The biomass growth yield is the ratio of the newly synthesized substance of growing cells to the amount of the consumed substrate, the source of matter and energy for cell growth. The yield is a characteristic of the efficiency of substrate conversion to cell biomass. The conversion is carried out by the cell metabolism, which is a complete aggregate of biochemical reactions occurring in the cells.

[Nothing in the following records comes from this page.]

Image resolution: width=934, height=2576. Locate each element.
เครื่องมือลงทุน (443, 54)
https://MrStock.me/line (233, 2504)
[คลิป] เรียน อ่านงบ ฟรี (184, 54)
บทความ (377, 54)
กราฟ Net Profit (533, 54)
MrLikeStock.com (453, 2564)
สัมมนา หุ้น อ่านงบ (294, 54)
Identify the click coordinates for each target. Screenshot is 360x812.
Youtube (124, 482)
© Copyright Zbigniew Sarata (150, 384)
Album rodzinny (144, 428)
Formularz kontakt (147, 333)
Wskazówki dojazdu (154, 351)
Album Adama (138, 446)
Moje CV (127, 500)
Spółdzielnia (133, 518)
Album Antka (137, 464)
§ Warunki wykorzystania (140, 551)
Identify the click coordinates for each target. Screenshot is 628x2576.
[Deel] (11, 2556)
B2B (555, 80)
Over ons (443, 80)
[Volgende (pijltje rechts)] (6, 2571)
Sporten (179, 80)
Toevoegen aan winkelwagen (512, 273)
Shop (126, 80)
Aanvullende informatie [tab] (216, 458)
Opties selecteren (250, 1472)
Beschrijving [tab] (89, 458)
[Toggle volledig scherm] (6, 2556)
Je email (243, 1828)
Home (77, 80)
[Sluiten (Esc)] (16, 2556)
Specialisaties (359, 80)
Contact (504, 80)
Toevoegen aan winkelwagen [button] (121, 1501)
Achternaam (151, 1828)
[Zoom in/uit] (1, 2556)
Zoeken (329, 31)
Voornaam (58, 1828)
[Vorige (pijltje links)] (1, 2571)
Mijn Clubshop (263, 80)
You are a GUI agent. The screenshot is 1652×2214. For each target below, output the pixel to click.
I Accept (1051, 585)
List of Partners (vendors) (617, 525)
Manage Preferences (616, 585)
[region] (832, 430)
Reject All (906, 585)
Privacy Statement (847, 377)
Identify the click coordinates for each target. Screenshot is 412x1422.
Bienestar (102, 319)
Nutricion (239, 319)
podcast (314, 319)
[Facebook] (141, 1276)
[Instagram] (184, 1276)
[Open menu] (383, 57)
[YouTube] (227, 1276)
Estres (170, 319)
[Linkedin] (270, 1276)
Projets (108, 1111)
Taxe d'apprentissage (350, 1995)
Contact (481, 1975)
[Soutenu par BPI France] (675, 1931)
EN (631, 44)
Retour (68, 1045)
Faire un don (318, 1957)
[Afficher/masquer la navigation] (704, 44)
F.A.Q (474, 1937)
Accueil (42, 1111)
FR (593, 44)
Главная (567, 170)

This work newly considers the problem of maximal cell growth yield prediction basing on balances of the whole living cell metabolism and its fragments called as partial metabolisms (PM). The following PM’s are used for the present consideration. During growth on any substrate we consider i) the standard constructive metabolism (SCM) which consists of identical pathways during growth of various organisms on any substrate. SCM starts from several standard compounds (nodal metabolites): glucose, acetyl-CoA 2-oxoglutarate, erythrose-4-phosphate, oxaloacetate, ribose-5- phosphate, 3-phosphoglycerate, phosphoenolpyruvate, and pyruvate, and ii) the full forward metabolism (FM) — the remaining part of the whole metabolism. The first one consumes high-energy bonds (HEB) formed by the second one. In this work we examine a generalized variant of the FM, when the possible presence of extracellular products, as well as the possibilities of both aerobic and anaerobic growth are taken into account. Instead of separate balances of each nodal metabolite formation as it was made in our previous work, this work deals at once with the whole aggregate of these metabolites. This makes the problem solution more compact and requiring a smaller number of biochemical quantities and substantially less computational time. An equation expressing the maximal biomass yield via specific amounts of HEB formed and consumed by the partial metabolisms has been derived. It includes the specific HEB consumption by SCM which is a universal biochemical parameter applicable to the wide range of organisms and growth substrates. To correctly determine this parameter, the full constructive metabolism and its forward part are considered for the growth of cells on glucose as the mostly studied substrate. We used here the found earlier properties of the elemental composition of lipid and lipid-free fractions of cell biomass. Numerical study of the effect of various interrelations between flows via different nodal metabolites has been made. It showed that the requirements of the SCM in high-energy bonds and NAD(P)H are practically constants. The found HEB-to-formed-biomass coefficient is an efficient tool for finding estimates of maximal biomass yield from substrates for which the primary metabolism is known. Calculation of ATP-to-substrate ratio necessary for the yield estimation has been made using the special computer program package, GenMetPath.